Manz streicht 174 Stellen

In der Region wird 54 Beschäftigten betriebsbedingt gekündigt

51 Mitarbeiter in Reutlingen und 3 in Tübingen müssen gehen: Der Maschinenbauer begründet den Einschnitt mit der negativen Entwicklung des China-Geschäfts und einem weggebrochenen Großauftrag.

10.12.2015

Von Matthias Reichert

Bedrohliche Schatten: die Manz-Firmenzentrale im gemeinsamen Reutlinger und Kirchentellinsfurter Industriegebiet „Mahden“. Bild: Haas

Bedrohliche Schatten: die Manz-Firmenzentrale im gemeinsamen Reutlinger und Kirchentellinsfurter Industriegebiet „Mahden“. Bild: Haas

Reutlingen. Schöne Bescherung kurz vor Weihnachten: Gestern um 13.30 Uhr wurden an allen Manz-Standorten die Entlassungen verkündet. „Das war keine einfache Entscheidung, aber am Ende unvermeidlich“, sagt Firmengründer Dieter Manz. Weltweit werden 174 Stellen gestrichen, 73 davon in Deutschland. In Reutlingen und der kleinen Tübinger Niederlassung sind das rund 10 Prozent der Belegschaft.

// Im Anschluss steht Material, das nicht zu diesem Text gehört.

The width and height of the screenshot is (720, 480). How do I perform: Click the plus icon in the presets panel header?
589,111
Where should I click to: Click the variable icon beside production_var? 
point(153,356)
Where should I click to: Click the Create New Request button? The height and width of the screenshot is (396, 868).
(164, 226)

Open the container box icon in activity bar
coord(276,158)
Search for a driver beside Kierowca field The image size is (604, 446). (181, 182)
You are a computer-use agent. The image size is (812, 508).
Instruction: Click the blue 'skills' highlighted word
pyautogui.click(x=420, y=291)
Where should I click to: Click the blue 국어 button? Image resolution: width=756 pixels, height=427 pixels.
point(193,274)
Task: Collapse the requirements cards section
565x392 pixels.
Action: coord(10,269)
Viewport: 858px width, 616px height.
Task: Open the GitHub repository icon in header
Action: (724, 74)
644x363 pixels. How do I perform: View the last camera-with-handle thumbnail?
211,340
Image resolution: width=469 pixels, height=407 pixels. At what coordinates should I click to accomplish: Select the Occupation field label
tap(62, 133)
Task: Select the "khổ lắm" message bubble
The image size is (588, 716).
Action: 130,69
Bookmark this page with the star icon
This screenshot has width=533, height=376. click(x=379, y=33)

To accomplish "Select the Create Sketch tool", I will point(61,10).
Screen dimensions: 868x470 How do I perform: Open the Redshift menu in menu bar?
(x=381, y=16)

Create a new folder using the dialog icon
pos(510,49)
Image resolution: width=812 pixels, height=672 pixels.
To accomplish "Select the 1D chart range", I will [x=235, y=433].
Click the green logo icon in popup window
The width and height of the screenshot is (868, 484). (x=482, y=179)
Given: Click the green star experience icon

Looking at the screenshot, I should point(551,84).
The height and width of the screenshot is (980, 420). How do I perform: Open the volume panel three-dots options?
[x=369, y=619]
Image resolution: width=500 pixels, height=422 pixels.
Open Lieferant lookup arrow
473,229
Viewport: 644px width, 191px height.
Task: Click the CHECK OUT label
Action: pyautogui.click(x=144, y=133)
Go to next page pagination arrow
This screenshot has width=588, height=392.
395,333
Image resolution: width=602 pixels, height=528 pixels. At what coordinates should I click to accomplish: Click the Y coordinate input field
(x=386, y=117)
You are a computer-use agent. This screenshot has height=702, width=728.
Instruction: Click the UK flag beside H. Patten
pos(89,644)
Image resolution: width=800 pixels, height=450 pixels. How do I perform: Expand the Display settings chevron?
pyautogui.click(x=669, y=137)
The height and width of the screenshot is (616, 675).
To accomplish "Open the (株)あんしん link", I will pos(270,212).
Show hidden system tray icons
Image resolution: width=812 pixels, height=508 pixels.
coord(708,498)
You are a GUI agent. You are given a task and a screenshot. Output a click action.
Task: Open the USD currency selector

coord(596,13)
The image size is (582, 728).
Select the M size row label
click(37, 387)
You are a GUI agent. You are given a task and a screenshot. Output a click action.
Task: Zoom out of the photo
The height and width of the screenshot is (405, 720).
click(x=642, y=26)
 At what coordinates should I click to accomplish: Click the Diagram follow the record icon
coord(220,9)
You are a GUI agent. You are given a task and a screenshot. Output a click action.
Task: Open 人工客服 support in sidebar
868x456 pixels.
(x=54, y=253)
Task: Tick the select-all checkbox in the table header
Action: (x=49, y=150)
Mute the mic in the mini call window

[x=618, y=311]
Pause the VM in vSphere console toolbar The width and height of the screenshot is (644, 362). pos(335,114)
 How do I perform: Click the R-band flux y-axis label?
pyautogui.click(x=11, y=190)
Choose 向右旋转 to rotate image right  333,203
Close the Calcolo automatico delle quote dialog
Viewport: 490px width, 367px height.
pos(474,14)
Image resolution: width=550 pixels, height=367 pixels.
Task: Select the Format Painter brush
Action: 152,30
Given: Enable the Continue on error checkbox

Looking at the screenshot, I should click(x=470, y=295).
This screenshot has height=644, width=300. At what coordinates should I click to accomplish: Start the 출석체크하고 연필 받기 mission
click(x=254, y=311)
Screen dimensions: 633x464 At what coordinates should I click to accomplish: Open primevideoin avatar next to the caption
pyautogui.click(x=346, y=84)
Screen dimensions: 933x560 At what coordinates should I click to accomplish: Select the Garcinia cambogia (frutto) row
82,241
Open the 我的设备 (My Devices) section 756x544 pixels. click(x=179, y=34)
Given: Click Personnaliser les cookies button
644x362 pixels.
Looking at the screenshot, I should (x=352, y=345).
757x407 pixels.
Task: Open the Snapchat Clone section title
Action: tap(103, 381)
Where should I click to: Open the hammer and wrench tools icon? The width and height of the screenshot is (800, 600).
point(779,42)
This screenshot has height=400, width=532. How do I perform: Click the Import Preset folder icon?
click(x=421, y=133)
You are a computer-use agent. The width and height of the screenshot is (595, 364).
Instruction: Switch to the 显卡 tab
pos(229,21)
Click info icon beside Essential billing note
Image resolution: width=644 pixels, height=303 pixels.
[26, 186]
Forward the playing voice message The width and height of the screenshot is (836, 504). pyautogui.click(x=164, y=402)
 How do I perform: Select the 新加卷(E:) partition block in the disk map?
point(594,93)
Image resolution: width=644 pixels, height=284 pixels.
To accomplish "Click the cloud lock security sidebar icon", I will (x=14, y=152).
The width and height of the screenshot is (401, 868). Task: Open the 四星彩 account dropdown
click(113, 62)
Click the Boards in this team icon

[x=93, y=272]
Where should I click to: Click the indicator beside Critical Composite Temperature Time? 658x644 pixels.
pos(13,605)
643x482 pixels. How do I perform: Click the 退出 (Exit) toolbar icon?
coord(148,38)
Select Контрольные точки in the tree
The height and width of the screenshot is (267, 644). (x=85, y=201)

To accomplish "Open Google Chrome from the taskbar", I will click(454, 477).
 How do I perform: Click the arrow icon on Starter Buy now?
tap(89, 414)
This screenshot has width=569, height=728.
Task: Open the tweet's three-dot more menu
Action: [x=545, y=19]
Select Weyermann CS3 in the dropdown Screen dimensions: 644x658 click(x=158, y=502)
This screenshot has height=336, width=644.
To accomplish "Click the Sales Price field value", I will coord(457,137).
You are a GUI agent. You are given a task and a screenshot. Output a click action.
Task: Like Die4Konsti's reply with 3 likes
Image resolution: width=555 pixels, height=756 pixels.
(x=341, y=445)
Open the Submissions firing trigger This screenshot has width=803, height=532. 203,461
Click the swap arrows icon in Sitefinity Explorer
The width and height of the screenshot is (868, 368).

Der Standort Tettnang wird dicht gemacht – dort hatte sich Manz die Halbleiterfirma Kleo mit 20 Beschäftigten einverleibt. Jetzt zieht diese Produktion nach Reutlingen. Hier arbeiten bisher 486 Mitarbeiter, weltweit 2050. Vor einem Jahr waren es nur 1928 – Manz hatte aufgestockt, „weil wir dachten, dass es ein gutes Jahr wird“, so der Firmenchef.

Zunächst hatte die AG bis zu 340 Millionen Euro Jahresumsatz für 2015 erwartet. Doch Ende Oktober war die Prognose – nach Juli – ein weiteres Mal nach unten korrigiert worden: auf 200 bis 210 Millionen Euro. Die Aktie stürzte ab, die AG kündigte ein Restrukturierungsprogramm an, die IG Metall warnte vor Jobabbau (wir haben berichtet).

Der Vorstandsvorsitzende nennt zwei Hauptgründe für den Einbruch: Zunächst war ein Großauftrag, der sich auf 62 Millionen Euro summierte, storniert worden. Und dann gab es in China einen Börsencrash, wonach sich der dortige Markt abkühlte. „Das hat uns kalt erwischt. Es gab einen Schneeball-Effekt; da ist die ganze Branche auf die Bremse getreten.“ Dennoch verlagert Manz weitere Teile der Produktion von Deutschland und Taiwan nach China – weil dort viele Kunden seien.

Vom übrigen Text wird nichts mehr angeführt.